Task details: Everything from the first line of the entries through the line containing "Given: Click the Untouched Records title" is to be retyped exactly, and nothing beyond it.
----------------------------------------
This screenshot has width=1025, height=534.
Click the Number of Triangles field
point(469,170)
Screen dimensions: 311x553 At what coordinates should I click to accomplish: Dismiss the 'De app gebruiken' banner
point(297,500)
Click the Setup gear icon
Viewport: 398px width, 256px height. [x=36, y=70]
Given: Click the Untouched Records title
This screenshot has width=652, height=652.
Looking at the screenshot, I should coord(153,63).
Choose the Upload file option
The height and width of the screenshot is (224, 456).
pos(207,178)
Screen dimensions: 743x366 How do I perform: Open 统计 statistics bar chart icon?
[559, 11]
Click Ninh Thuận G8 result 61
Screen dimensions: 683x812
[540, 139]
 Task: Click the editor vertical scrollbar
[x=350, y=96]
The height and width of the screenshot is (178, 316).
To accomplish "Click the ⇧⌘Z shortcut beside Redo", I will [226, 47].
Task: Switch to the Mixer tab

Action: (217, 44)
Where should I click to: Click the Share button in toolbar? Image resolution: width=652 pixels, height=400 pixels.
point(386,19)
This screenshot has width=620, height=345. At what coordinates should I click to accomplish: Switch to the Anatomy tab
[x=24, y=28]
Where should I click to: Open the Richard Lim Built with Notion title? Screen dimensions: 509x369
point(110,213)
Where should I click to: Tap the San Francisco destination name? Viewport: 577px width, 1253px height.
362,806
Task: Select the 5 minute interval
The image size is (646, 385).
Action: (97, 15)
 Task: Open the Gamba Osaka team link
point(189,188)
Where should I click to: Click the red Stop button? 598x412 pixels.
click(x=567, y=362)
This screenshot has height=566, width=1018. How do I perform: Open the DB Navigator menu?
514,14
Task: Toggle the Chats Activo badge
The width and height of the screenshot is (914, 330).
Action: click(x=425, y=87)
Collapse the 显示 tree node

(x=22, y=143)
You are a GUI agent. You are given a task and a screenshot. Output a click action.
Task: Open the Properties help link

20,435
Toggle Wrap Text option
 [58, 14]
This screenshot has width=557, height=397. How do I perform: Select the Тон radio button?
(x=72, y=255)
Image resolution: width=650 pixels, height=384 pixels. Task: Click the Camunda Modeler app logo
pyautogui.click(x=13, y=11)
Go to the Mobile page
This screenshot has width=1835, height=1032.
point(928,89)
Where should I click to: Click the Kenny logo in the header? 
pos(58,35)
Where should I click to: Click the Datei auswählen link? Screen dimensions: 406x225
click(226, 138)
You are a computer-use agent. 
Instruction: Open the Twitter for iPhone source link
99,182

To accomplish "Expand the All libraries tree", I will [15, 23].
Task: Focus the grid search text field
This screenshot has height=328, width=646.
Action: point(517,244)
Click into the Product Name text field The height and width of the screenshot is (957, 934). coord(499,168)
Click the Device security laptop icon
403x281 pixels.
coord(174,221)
----------------------------------------
Finished task:
This screenshot has width=1025, height=534.
Click the Number of Triangles field
point(469,170)
Screen dimensions: 311x553 At what coordinates should I click to accomplish: Dismiss the 'De app gebruiken' banner
point(297,500)
Click the Setup gear icon
Viewport: 398px width, 256px height. [x=36, y=70]
Given: Click the Untouched Records title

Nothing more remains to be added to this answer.